Choosing a Fine-Tuning Method in Generative AI

OCI Generative AI fine-tunes the pretrained base models using a method that matches the base model. The following table lists the method that Generative AI uses to train each type of base model:

Pretrained Base Model Training Method
meta.llama-3-70b-instruct
  • LoRA
cohere.command-r-16k
  • T-Few
cohere.command
  • T-Few
  • Vanilla
cohere.command-light
  • T-Few
  • Vanilla
Note

For information about the hyperparameters used for each training method, see Hyperparameters for Fine-Tuning a Model in Generative AI.
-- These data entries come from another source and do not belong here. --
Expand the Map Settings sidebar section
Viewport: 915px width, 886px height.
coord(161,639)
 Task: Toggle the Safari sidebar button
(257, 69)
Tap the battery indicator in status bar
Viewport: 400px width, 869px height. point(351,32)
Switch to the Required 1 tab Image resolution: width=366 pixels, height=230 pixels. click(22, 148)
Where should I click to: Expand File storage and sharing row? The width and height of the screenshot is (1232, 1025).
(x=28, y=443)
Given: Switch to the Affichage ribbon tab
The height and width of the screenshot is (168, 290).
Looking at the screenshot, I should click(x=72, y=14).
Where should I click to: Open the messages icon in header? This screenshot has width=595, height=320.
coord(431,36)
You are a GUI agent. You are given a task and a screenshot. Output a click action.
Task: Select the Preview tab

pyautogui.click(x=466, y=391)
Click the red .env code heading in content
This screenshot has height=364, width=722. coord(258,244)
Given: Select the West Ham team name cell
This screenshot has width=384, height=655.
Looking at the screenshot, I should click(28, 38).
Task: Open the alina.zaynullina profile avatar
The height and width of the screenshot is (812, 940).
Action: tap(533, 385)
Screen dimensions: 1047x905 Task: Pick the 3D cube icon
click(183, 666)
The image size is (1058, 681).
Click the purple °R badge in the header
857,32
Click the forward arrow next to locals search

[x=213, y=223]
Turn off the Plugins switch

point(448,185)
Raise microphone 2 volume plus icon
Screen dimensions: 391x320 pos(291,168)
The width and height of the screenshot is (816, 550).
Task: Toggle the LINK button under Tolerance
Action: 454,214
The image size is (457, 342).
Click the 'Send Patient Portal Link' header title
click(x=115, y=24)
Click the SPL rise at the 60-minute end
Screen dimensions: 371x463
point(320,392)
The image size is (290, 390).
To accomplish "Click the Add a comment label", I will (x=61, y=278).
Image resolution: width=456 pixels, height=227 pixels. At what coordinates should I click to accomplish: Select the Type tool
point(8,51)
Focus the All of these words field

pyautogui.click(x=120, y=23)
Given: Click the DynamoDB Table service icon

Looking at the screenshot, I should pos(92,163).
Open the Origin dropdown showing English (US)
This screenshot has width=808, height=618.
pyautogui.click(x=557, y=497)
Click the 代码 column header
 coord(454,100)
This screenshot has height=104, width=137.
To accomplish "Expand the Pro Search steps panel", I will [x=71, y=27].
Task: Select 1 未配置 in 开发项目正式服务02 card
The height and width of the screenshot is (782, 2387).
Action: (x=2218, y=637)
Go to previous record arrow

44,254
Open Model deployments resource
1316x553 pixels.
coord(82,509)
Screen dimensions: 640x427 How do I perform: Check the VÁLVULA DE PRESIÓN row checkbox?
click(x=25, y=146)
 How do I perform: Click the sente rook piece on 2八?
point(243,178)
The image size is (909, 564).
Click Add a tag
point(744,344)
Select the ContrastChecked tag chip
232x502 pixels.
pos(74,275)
Choosing Between T-Few and Vanilla

For the cohere.command and cohere.command-light models, OCI Generative AI has two training methods: T-Few, and Vanilla. Use the following guidelines to help you choose the best training method for your use cases.

Feature Options and Recommendations
Training methods for cohere.command and cohere.command-light
  • T-Few
  • Vanilla
Dataset Size
  • Use T-Few for small datasets (A few thousand samples or less)
  • Use Vanilla for large datasets (From a hundred thousand samples to millions of samples)

Using small datasets for the Vanilla method might cause overfitting. Overfitting happens when the trained model gives great results for the training data, but can't generalize outputs for unseen data.

Complexity
  • Use T-Few for format following or instruction following.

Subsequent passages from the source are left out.